• Assigned task: In the records below, find the line that contains "Select strieborná, M radio option", then write out that line and each one after it exactly, up to and including the last.

◇ ◇ ◇ ◇ ◇ ◇ ◇

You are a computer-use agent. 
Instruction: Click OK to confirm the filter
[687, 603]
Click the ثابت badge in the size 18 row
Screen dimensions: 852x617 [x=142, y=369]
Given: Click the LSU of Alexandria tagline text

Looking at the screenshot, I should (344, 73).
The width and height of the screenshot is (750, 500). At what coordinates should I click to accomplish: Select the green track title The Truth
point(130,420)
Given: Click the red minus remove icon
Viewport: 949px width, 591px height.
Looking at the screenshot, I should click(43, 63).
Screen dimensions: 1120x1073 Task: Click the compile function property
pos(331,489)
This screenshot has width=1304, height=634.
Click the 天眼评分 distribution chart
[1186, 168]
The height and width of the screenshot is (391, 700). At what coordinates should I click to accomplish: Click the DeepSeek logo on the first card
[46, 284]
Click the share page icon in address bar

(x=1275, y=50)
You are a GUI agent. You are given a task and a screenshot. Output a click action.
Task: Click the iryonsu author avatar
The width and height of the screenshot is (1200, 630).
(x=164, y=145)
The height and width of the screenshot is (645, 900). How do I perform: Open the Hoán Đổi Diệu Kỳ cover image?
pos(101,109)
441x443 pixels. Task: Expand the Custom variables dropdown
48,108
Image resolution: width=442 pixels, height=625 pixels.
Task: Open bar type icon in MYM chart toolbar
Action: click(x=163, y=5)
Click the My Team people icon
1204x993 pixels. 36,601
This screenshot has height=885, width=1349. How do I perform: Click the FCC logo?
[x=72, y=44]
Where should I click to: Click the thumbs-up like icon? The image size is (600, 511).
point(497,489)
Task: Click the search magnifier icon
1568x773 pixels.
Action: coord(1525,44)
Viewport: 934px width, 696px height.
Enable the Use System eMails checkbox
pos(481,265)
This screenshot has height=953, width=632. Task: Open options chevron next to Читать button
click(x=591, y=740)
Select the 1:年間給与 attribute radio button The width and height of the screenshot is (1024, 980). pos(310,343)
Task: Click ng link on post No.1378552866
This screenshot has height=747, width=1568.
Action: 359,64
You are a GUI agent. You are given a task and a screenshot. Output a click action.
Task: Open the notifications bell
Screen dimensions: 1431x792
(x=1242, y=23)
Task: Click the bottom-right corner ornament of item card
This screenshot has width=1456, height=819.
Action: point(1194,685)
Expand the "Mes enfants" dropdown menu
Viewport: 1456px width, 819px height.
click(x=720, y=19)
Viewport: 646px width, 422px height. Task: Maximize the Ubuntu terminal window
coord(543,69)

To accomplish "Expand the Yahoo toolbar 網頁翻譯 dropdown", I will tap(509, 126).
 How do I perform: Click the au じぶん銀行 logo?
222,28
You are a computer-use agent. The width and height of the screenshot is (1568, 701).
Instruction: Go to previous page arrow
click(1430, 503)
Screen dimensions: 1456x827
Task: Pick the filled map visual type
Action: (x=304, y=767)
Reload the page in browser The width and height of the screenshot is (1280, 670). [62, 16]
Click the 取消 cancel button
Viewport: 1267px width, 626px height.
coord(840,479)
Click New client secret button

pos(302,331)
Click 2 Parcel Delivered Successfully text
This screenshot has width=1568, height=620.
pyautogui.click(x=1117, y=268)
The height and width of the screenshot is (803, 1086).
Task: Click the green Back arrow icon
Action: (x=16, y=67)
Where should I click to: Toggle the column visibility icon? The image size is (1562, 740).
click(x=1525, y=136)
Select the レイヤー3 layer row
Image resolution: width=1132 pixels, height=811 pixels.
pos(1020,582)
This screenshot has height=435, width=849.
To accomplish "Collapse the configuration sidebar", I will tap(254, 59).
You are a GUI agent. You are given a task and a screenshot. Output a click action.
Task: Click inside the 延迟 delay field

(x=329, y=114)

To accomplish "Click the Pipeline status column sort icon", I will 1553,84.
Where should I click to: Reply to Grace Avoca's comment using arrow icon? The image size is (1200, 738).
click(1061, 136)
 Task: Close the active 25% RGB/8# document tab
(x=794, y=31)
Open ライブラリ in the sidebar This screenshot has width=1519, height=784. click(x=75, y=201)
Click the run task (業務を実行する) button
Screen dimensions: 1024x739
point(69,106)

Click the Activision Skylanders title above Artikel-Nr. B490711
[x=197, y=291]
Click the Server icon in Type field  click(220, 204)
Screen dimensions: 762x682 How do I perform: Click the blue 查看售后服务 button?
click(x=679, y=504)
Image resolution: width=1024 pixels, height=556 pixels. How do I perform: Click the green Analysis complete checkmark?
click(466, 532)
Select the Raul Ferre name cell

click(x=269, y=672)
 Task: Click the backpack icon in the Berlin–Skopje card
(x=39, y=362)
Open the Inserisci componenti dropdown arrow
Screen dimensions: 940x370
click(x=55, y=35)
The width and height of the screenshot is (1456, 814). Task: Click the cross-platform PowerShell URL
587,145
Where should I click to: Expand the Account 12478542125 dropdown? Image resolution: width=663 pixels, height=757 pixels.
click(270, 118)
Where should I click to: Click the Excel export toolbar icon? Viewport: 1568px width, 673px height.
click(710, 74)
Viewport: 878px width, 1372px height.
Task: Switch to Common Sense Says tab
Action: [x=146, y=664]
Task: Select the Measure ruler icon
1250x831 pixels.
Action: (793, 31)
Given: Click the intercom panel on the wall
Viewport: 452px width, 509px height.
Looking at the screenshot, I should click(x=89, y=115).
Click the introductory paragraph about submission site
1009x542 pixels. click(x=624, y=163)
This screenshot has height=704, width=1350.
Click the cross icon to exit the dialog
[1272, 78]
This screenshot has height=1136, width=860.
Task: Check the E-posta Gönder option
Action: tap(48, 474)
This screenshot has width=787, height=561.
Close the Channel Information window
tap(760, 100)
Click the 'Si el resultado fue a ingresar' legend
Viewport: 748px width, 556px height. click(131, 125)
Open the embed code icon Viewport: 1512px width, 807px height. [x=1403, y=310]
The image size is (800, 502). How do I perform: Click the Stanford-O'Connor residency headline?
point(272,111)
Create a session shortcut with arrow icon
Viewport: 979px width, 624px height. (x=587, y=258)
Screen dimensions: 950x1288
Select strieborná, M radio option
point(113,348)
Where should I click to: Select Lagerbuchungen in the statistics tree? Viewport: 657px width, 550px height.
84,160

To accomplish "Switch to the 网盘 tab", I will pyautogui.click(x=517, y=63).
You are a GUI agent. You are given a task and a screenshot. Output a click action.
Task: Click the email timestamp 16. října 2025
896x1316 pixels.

◇ ◇ ◇ ◇ ◇ ◇ ◇

• Result of the task:
Select strieborná, M radio option
point(113,348)
Where should I click to: Select Lagerbuchungen in the statistics tree? Viewport: 657px width, 550px height.
84,160

To accomplish "Switch to the 网盘 tab", I will pyautogui.click(x=517, y=63).
You are a GUI agent. You are given a task and a screenshot. Output a click action.
Task: Click the email timestamp 16. října 2025
896x1316 pixels.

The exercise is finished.